|By Jack Zucker|
I just picked up a Carvin HH2 Holdsworth, headless guitar. It's got a chambered walnut body, 5 pc walnut/maple neck, rosewood fingerboard. Chambered body. It's fairly heavy for a headless guitar. Approximately ~6.5lbs.
I got this because I am refactoring/morphing my playing style with studies from Tim Miller and Derryl Grabel into a more legato style and I wanted something with 24 frets and access to all 24 frets without being neck heavy. The headless design solves the problems of neck heavyness that accompanies most guitars with extreme upper fret access. I also specifically wanted something with a little bit brighter and more modern neck pickup sound because - despite many claims that 24 frets ruin the neck pickup - I actually like the modern sound that the 24 fret configuration gives to the neck pickup. It also makes for a nice middle pickup position sound.
The guitar gets a really beautiful Holdsworth sound, has a great clean jazz tone with a little bit of modern twist, great funk tone with both pickups on and gets some classic rock tones as well. Additionally, the guitar is very light and extremely well balanced. Its chambered body offers a bit of hollow quality to it which makes it sound decent for jazz though it's not the right axe for channeling Joe Pass or Wes Montgomery.
I normally practice standing up but the design of this guitar allows me to sit it on my lap in the same position as when I'm standing which is impossible to do on a standard body style such as a Gibson 175 or Les Paul.
The guitar is not perfect. There are a few negative points
1. The body does not have a cutout for your thigh. Many of the headstock-less "ergo" guitars have a cutout near the bottom for your thigh. Since the HH2 does not have this, you end up resting the guitar's tuners against your leg when you play sitting. Note the bottom/rear leg cutout on this Strandberg guitar. Some feel this is ugly but it does put the guitar in classical position without your leg resting against the tuners (Figure 1).

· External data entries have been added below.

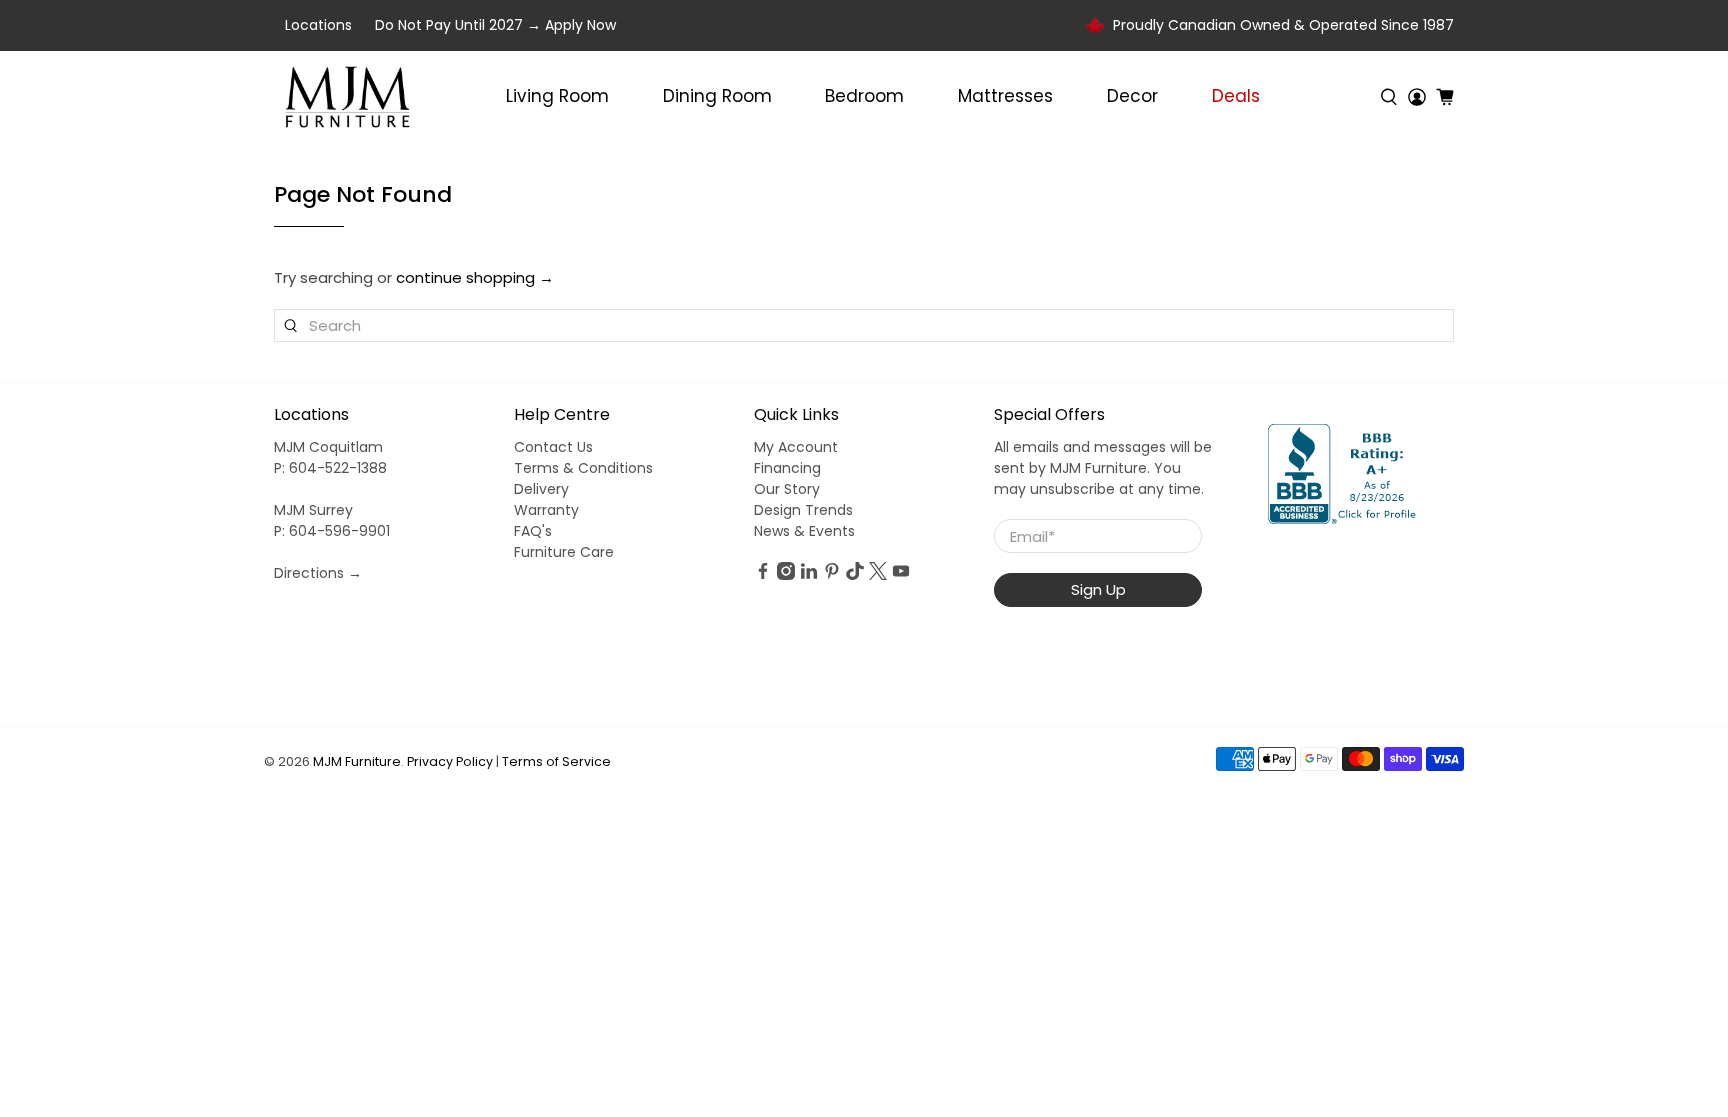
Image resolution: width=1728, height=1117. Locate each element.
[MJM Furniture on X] (878, 575)
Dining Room (717, 96)
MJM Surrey (313, 510)
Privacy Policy (450, 761)
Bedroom (864, 96)
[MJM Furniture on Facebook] (763, 575)
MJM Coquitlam (328, 447)
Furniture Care (564, 552)
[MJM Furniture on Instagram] (786, 575)
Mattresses (1005, 96)
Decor (1132, 96)
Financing (787, 468)
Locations (318, 25)
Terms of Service (556, 761)
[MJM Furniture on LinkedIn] (809, 575)
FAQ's (533, 531)
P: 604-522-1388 (330, 468)
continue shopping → (475, 277)
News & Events (804, 531)
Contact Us (553, 447)
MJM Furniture (357, 761)
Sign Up (1098, 589)
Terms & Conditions (583, 468)
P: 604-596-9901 (332, 531)
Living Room (557, 96)
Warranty (546, 510)
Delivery (541, 489)
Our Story (787, 489)
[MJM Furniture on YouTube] (901, 575)
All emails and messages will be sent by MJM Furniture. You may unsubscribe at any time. (1103, 468)
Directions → (318, 573)
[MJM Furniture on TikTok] (855, 575)
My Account (796, 447)
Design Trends (803, 510)
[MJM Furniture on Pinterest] (832, 575)
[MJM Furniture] (347, 97)
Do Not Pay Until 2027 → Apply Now (495, 25)
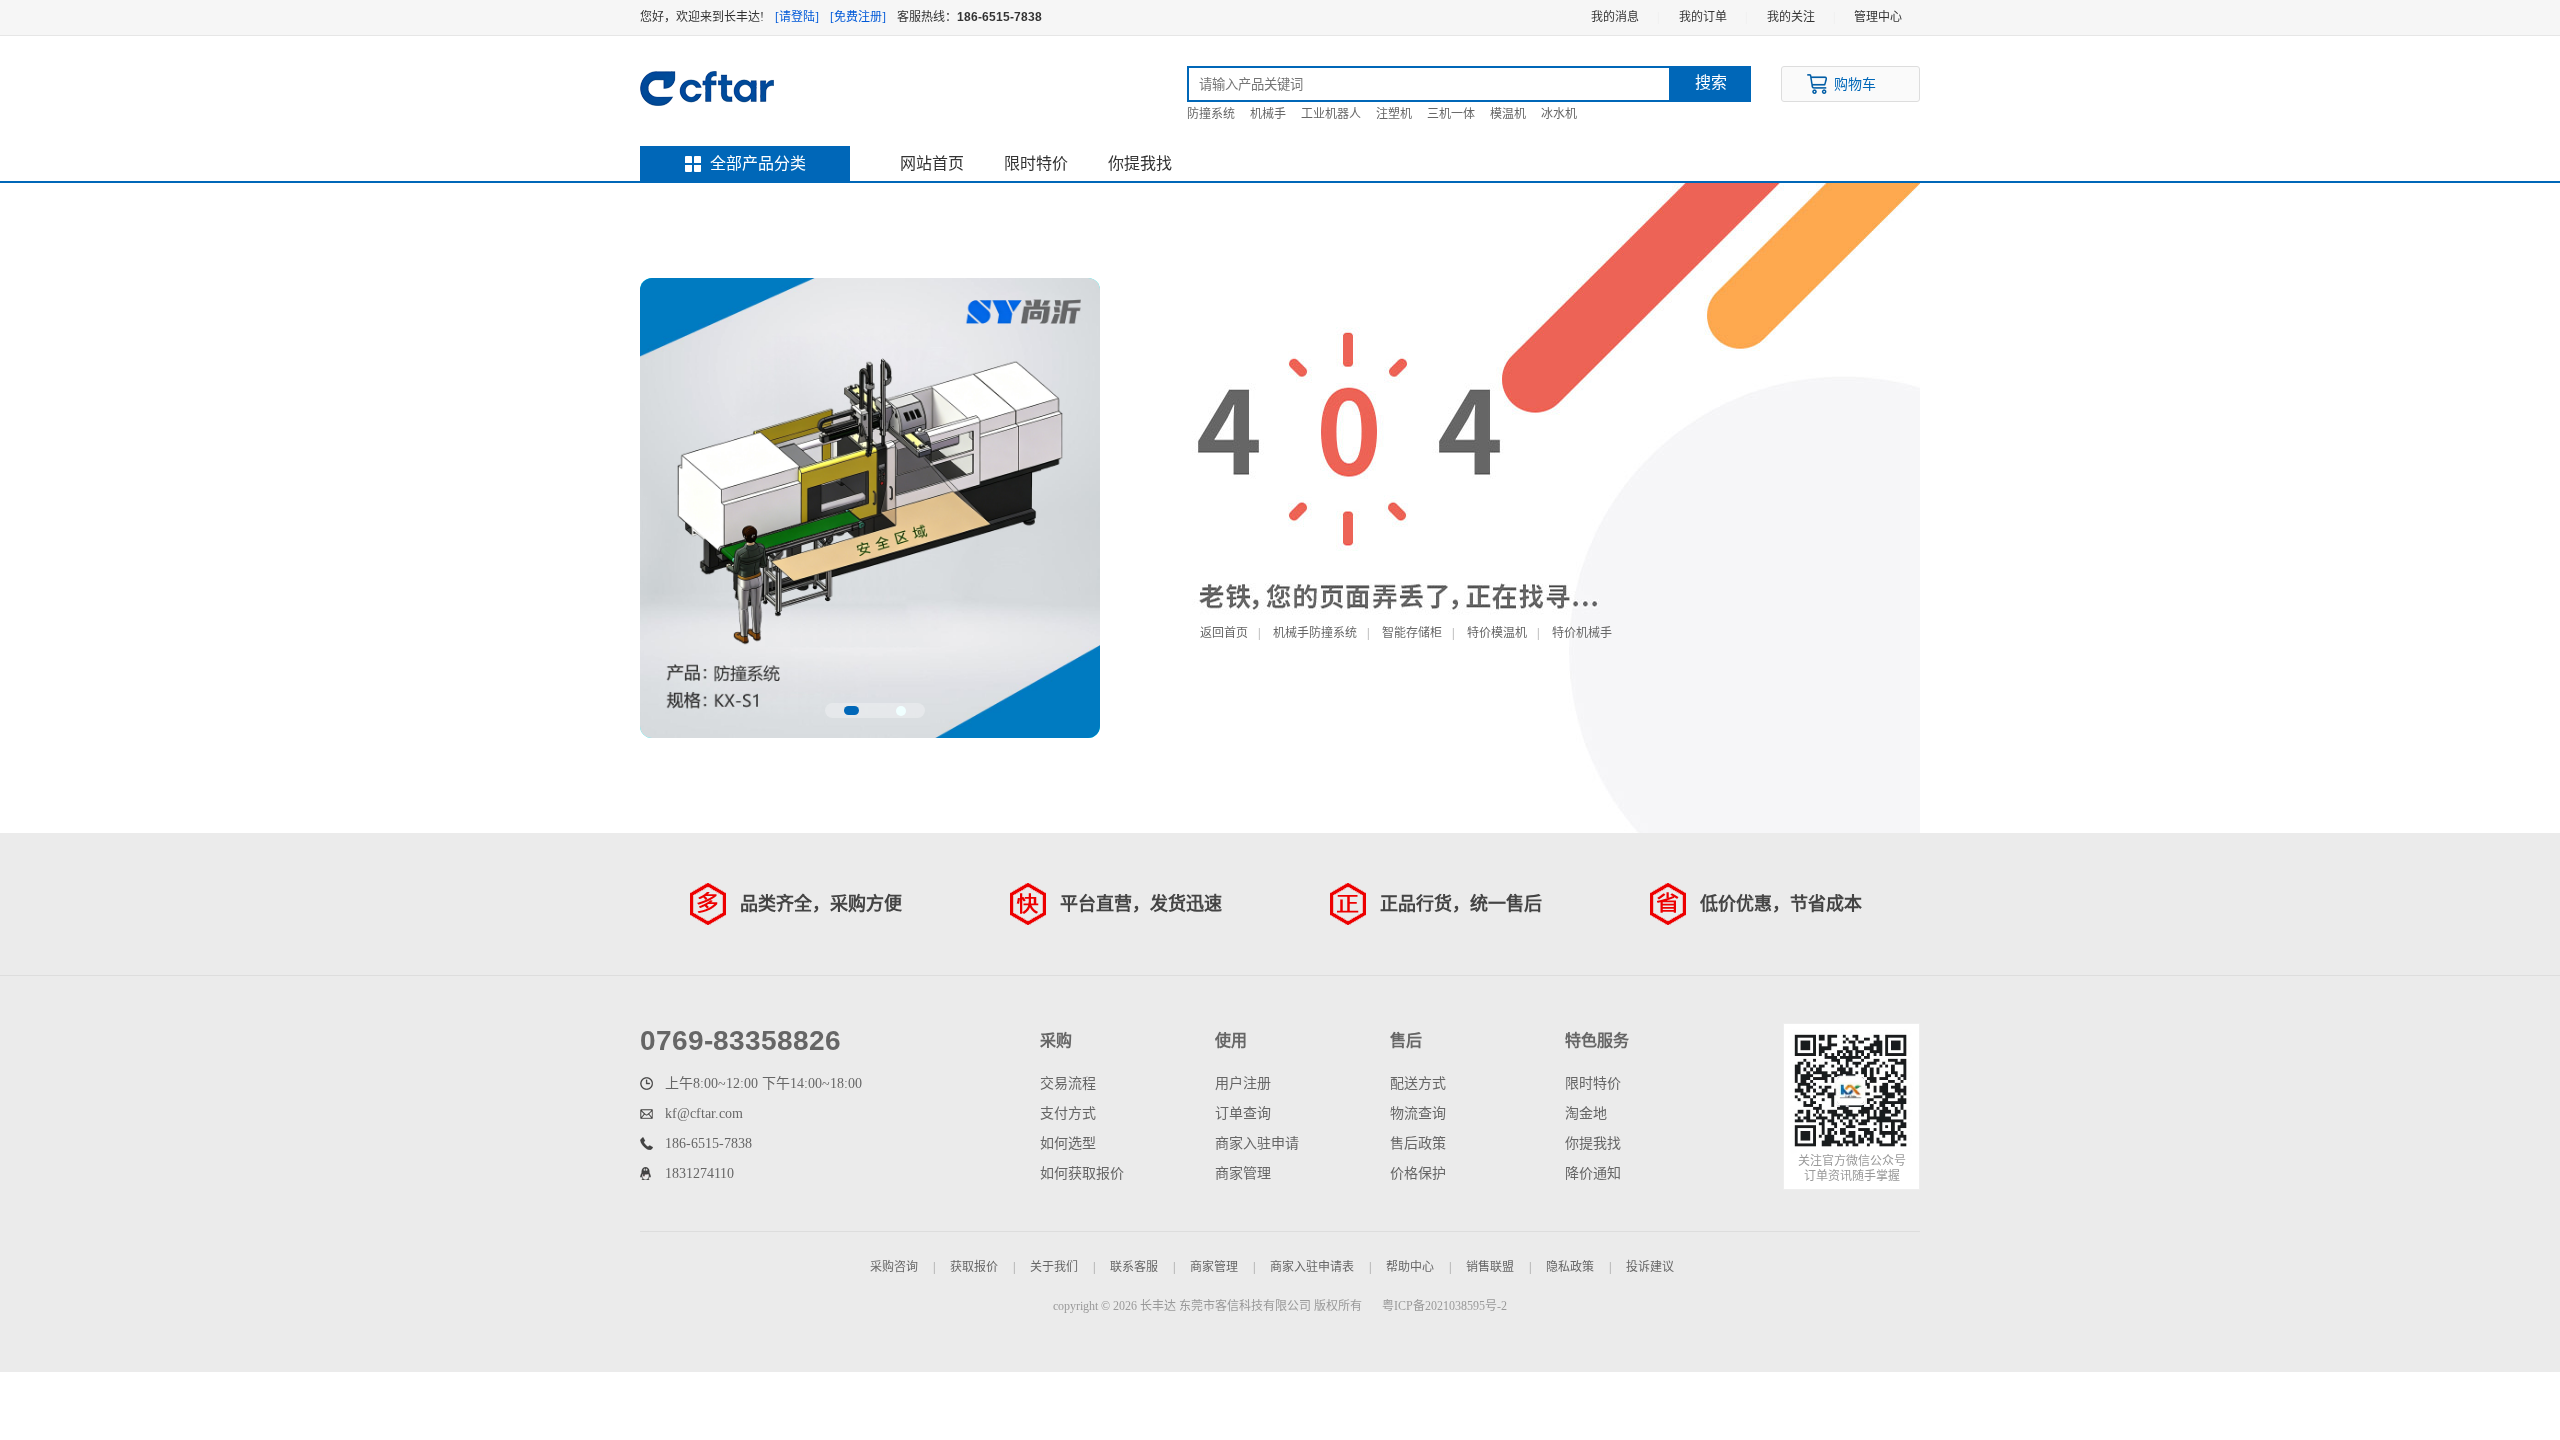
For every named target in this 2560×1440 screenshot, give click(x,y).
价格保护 (1418, 1173)
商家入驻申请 (1257, 1143)
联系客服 (1134, 1267)
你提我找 (1140, 163)
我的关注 (1791, 17)
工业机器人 (1331, 114)
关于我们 (1054, 1267)
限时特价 (1036, 163)
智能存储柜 (1412, 633)
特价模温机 (1497, 633)
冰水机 (1559, 114)
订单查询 (1243, 1113)
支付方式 (1068, 1113)
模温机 (1508, 114)
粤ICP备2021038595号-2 (1444, 1306)
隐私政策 (1570, 1267)
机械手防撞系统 (1315, 633)
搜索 (1711, 82)
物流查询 (1418, 1113)
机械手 (1268, 114)
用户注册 (1243, 1083)
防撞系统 (1211, 114)
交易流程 (1068, 1083)
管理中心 (1878, 17)
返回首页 (1224, 633)
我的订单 (1703, 17)
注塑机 (1394, 114)
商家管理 (1243, 1173)
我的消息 (1615, 17)
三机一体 (1451, 114)
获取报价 (974, 1267)
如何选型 (1068, 1143)
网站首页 (932, 163)
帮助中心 (1410, 1267)
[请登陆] (797, 17)
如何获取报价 (1082, 1173)
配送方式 (1418, 1083)
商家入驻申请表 (1312, 1267)
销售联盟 (1490, 1267)
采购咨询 (894, 1267)
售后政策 (1418, 1143)
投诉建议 (1650, 1267)
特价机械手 (1582, 633)
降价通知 (1593, 1173)
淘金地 (1586, 1113)
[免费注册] (858, 17)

2. The gear ratio of the tuners is too high in my opinion. I would like some finer adjustment because just the tiniest turn of the gear changes the pitch too drastically and it's sometimes difficult to fine tune it. I think this is a compromise because if they used a lower gear ratio, it would be too hard to initially tune the string to pitch but I'd rather deal with that.
3. I'm not crazy about the mini toggle switch for the pickup selector. I'd rather have a full size switch.
4. While the guitar is not neck heavy, the position of the strap buttons cause the guitar to tip forward when it’s being supported on the strap. This happens no matter which strap button you choose on the bottom of the guitar. I found that if I use the bottom strap button and then position my strap in front of the upper strap button it mitigates this issue somewhat. I made a more permanent solution by cutting a second strap hole in my strap positioned so that my strap now attaches to both buttons. The lower button does the actual holding of the guitar and the upper button’s attachment to the strap keep it from tipping forward.
To conclude, the Carvin Holdsworth is a ridiculously great and modern ergo-guitar at a ridiculously cheap price. The entry level price for the guitar is $1250 and that's what Allan Holdsworth uses. He doesn't play one with quilted top and upgraded woods. He plays the stock model. That would be my recommendation as well.